Dans les années 1820, la prise en charge des malades mentaux était assurée en grande partie par le secteur public mais il existait aussi des établissements privés qui accueillaient ce type de patients.
Laure Maurat a eu accès à une masse documentaire inédite, ayant trait à la carrière professionnelle du Dr Esprit Blanche (1796-1852) puis de son fils Émile Blanche (1820-1893) qui ont exercé de 1821 à 1893. Elle nous propose un ouvrage fort bien documenté, traitant de la vie sociale et culturelle du XIX° siècle par le biais de l’histoire des ces médecins dont on sait beaucoup moins de choses que de leurs patients illustres.
La période abordée est intéressante car elle fait la jonction entre les années où les fous étaient enchaînés dans des cachots et la découverte de la psychanalyse en 1895 puis des psychotropes (barbituriques 1903, amphétamines en 1931, phénothiazines en 1937 etc...)

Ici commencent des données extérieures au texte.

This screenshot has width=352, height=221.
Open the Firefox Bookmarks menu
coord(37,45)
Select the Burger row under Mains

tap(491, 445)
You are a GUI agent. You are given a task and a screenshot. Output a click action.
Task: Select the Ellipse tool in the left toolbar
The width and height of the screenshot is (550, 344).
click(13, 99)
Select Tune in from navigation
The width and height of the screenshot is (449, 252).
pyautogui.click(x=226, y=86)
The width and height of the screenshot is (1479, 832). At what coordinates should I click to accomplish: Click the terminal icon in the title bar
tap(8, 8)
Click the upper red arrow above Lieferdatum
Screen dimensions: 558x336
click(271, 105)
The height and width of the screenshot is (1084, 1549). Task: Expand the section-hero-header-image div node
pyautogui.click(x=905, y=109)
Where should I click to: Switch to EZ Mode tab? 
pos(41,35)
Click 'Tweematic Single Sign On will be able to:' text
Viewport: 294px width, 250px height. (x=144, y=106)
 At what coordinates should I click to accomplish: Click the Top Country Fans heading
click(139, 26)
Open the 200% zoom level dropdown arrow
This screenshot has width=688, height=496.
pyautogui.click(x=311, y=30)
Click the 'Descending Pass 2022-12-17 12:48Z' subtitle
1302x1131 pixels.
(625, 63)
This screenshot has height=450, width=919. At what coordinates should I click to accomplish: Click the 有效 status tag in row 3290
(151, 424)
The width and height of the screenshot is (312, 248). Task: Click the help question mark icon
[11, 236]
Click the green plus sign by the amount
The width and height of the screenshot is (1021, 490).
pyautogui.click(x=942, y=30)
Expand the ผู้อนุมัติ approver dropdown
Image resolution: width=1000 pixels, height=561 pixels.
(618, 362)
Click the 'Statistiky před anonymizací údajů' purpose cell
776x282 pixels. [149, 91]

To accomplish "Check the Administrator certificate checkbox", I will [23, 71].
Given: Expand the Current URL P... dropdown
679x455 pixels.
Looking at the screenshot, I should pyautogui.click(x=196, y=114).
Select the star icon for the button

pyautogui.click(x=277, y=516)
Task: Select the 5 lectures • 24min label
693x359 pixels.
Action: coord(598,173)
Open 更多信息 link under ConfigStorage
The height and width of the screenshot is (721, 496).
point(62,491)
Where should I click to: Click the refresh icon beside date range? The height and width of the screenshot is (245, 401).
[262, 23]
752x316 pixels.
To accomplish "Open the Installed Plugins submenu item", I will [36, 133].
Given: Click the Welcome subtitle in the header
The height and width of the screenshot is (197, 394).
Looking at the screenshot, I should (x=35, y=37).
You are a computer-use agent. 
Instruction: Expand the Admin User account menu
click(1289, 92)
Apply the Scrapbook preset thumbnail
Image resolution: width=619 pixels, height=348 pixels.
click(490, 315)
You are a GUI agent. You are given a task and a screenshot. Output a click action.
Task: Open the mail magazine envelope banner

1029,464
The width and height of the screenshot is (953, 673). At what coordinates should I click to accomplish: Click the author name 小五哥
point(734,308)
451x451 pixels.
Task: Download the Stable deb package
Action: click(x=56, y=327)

En 1821, Pinel vient tout juste de libérer les aliénés de leurs chaînes, quand Esprit Blanche décide de faire l’acquisition d’une grande bâtisse que l’on peut toujours voir à quelques pas de la place du tertre sur la butte Montmartre. Il décide d’y accueillir des malades mentaux en superposant les structures du modèle asilaire à la pension de famille où les patients partagent leur repas avec la famille Blanche et où son épouse apporte souplesse, douceur et réconfort aux patients.
Les moyens psycho-pharmacologiques étant quasi nuls (Le bromure de potassium ne sera utilisé qu’en 1851 et le Chloral en 1869) et le Dr Blanche accordait une grande importance à l’approche psychologique. Certains comme Balzac ont évoqué le coût élevé de l’internement (5000 euro/an environ) il n'en reste pas moins que le désintéressement du Dr Blanche était tel qu’il l’a conduit à des difficultés financières sérieuses.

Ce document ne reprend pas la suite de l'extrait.